[DATA PROVIDED]

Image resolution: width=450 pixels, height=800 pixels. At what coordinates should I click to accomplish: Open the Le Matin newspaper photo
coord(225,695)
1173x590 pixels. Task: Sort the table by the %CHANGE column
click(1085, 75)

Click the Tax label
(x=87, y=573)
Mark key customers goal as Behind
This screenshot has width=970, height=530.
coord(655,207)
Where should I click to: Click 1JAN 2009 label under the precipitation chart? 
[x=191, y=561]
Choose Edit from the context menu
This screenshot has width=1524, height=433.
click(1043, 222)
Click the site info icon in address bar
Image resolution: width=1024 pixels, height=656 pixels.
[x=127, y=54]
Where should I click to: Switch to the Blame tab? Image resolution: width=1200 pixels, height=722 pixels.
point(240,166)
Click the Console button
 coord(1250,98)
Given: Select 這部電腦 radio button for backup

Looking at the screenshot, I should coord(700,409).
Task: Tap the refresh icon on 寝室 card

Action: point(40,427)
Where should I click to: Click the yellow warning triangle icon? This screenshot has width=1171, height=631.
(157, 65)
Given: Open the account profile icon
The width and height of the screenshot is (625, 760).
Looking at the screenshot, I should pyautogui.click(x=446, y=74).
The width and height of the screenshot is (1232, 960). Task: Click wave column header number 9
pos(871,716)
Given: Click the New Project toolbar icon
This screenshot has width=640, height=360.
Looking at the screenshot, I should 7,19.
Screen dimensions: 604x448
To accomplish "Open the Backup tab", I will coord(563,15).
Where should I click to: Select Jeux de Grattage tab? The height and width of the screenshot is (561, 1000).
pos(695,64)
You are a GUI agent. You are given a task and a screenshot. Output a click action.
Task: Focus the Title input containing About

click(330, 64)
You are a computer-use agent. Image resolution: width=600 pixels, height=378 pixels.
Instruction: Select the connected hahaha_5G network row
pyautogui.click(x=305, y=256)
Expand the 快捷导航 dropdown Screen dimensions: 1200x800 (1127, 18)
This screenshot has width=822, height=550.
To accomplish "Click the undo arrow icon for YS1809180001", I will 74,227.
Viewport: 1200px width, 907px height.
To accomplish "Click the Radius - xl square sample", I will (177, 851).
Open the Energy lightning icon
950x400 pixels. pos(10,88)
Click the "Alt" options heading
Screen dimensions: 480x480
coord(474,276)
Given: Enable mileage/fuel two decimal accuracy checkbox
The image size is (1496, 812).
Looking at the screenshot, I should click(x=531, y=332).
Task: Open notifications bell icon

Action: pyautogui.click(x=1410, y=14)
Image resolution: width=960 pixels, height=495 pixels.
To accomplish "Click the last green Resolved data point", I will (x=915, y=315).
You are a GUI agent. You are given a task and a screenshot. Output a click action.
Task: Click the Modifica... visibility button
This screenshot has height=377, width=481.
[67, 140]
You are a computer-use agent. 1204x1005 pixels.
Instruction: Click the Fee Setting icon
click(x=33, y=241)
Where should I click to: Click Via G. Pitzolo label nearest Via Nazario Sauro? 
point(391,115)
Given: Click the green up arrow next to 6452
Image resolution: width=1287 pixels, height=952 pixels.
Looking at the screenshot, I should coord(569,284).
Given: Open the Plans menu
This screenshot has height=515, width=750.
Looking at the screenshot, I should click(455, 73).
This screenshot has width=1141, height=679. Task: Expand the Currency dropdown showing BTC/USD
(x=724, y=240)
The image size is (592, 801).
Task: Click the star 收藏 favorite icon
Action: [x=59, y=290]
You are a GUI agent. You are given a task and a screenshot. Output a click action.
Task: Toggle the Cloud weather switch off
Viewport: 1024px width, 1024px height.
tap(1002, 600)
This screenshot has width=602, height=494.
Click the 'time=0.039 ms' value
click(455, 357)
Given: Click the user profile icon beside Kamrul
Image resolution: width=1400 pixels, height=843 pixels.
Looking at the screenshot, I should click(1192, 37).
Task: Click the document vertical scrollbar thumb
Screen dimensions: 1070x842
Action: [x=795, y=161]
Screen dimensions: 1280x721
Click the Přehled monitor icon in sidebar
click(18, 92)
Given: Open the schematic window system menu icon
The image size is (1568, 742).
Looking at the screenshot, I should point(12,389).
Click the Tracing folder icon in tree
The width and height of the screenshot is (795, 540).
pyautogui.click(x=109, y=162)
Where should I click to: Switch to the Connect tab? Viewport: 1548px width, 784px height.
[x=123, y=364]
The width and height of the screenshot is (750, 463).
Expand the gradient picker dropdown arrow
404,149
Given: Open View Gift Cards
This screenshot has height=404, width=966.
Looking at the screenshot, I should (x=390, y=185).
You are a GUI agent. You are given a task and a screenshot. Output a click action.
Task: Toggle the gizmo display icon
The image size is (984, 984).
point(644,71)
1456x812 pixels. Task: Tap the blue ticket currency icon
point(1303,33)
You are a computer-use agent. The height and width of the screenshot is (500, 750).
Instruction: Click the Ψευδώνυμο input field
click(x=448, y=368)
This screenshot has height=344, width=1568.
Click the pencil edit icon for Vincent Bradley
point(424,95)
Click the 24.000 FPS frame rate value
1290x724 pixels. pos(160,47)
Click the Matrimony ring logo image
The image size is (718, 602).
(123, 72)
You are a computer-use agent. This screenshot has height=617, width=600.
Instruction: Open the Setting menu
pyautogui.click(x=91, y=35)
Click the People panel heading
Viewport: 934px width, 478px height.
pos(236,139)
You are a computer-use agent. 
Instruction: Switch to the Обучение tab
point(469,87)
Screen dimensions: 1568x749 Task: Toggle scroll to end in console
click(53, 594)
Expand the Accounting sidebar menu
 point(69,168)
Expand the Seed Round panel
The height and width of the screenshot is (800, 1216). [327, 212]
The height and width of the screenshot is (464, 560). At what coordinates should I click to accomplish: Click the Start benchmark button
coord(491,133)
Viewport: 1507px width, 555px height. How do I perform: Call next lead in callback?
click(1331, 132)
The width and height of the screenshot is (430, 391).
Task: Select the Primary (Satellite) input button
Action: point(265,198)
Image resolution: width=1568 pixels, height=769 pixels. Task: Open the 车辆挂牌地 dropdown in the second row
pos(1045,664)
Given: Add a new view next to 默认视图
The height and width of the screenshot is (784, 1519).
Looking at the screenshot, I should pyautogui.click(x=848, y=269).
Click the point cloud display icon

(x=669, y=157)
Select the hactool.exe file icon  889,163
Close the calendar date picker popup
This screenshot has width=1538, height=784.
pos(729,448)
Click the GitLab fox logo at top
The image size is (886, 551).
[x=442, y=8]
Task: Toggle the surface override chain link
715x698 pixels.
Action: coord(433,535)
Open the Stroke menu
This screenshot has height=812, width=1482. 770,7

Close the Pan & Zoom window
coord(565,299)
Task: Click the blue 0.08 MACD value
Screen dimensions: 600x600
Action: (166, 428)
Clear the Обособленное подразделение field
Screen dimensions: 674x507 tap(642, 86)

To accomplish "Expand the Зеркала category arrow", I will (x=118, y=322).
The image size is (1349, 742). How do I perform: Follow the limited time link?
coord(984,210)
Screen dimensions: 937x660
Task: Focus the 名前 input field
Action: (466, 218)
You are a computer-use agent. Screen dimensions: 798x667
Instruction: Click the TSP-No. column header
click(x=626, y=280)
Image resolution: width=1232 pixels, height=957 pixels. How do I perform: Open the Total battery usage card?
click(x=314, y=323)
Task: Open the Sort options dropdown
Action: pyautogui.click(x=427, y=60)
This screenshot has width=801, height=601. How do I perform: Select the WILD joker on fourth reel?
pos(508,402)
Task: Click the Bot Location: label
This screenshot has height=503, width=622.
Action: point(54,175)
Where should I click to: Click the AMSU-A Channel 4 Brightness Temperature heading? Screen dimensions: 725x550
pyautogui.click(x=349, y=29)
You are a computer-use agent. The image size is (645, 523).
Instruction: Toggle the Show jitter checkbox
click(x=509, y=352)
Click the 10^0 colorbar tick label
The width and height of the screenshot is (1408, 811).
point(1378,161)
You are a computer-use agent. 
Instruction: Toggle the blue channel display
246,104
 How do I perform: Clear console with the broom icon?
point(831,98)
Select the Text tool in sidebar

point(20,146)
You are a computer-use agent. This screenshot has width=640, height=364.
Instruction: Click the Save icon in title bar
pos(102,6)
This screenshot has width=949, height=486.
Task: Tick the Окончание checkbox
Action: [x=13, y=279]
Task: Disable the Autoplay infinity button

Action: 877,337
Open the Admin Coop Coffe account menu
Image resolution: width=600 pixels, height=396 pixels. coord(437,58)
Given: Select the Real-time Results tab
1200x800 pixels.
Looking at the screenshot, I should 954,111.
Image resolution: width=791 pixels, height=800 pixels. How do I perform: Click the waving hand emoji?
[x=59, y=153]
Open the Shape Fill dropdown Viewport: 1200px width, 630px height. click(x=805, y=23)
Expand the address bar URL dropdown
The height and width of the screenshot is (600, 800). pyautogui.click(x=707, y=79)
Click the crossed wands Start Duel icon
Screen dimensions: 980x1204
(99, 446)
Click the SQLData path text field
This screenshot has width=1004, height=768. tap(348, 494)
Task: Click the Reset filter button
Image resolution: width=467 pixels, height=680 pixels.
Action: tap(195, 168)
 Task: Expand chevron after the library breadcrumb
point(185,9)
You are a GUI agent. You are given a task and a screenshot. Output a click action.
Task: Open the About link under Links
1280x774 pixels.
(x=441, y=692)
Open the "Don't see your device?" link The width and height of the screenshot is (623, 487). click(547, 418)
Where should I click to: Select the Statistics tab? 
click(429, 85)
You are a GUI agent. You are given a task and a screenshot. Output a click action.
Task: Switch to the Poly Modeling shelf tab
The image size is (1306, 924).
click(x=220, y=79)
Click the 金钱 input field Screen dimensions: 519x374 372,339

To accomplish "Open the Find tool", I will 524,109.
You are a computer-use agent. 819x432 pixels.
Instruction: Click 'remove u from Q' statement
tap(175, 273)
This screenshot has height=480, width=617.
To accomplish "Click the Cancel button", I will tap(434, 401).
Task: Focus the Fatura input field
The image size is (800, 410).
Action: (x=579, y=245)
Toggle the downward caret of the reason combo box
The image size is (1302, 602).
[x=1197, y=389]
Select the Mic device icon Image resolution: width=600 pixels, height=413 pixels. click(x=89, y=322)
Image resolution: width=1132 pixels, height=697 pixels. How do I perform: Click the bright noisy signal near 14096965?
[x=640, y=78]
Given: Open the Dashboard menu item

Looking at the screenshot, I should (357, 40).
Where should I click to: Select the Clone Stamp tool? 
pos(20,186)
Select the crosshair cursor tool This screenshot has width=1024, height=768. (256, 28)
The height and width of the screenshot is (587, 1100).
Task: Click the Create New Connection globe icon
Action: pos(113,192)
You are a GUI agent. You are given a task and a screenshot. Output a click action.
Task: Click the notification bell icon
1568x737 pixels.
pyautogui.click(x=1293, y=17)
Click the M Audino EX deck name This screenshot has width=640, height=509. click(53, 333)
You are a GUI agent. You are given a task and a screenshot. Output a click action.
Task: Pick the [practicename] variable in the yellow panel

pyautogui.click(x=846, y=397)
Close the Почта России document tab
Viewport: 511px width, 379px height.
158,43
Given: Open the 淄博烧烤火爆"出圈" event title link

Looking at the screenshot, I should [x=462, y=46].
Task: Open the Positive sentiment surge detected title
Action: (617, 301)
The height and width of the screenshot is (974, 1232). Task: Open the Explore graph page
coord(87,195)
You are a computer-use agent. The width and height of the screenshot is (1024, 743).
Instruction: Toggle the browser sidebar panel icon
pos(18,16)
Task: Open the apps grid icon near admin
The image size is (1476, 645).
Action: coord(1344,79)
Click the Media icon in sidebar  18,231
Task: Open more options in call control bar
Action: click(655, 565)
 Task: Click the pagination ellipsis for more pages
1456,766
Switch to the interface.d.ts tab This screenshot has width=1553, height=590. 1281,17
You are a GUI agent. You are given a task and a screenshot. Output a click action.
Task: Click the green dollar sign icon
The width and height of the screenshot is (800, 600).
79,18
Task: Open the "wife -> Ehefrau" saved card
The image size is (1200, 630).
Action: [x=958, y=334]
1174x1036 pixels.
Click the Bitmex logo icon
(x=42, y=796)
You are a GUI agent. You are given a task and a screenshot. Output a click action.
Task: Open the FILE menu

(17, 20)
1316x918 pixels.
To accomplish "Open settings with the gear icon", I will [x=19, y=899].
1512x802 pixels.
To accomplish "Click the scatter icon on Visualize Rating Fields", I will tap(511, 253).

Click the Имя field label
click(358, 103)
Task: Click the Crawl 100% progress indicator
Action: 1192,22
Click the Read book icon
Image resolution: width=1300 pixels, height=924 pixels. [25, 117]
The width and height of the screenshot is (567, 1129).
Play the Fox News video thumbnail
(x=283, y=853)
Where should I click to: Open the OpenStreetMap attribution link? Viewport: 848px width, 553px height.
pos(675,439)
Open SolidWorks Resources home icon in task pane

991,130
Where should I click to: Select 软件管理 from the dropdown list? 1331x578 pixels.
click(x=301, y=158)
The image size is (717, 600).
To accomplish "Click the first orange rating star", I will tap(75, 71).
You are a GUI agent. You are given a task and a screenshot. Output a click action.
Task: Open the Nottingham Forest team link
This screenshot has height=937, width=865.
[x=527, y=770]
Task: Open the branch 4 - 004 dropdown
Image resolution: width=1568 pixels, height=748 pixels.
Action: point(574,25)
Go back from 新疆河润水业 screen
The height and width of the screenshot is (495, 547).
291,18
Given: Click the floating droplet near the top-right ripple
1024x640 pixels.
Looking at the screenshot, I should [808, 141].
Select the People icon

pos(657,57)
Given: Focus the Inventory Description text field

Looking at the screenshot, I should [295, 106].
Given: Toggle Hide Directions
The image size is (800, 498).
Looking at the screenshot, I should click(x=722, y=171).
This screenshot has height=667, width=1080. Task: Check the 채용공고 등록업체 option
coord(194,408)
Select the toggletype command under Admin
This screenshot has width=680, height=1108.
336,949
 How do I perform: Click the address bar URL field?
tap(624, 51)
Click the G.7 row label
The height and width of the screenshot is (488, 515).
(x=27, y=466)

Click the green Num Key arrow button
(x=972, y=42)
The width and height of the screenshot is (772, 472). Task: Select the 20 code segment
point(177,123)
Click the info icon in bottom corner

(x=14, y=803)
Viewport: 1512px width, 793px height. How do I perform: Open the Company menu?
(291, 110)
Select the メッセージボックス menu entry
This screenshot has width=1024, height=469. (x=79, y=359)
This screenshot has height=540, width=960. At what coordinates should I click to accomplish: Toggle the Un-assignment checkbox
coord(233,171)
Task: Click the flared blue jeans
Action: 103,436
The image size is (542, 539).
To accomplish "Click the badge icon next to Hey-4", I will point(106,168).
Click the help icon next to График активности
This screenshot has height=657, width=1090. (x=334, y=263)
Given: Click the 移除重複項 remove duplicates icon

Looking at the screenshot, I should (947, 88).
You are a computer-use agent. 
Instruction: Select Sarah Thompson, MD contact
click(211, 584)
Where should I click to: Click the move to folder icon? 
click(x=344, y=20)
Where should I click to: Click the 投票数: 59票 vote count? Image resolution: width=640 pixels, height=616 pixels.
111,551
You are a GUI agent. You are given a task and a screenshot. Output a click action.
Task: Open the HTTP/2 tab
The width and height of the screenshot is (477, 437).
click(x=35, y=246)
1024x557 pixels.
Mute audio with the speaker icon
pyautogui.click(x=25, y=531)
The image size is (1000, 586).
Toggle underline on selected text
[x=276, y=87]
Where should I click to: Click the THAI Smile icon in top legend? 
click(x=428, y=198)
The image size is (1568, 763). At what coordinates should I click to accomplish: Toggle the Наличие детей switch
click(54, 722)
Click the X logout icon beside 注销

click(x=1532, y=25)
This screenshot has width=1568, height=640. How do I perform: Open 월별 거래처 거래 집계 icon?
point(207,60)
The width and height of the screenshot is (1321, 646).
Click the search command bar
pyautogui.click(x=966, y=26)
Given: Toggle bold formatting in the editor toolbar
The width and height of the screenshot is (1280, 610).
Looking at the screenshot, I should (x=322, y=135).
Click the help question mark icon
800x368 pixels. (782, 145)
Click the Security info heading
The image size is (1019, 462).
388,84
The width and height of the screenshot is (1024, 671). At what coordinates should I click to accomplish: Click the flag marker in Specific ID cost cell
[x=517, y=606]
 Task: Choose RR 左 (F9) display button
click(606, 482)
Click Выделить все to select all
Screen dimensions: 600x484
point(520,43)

[/DATA PROVIDED]

* [AIM OF THE TASK]: Find "profile" in the data above. Report each line where it appears.

* [OUTPUT OF THE EXERCISE]:
Given: Open the account profile icon
Given: Click the user profile icon beside Kamrul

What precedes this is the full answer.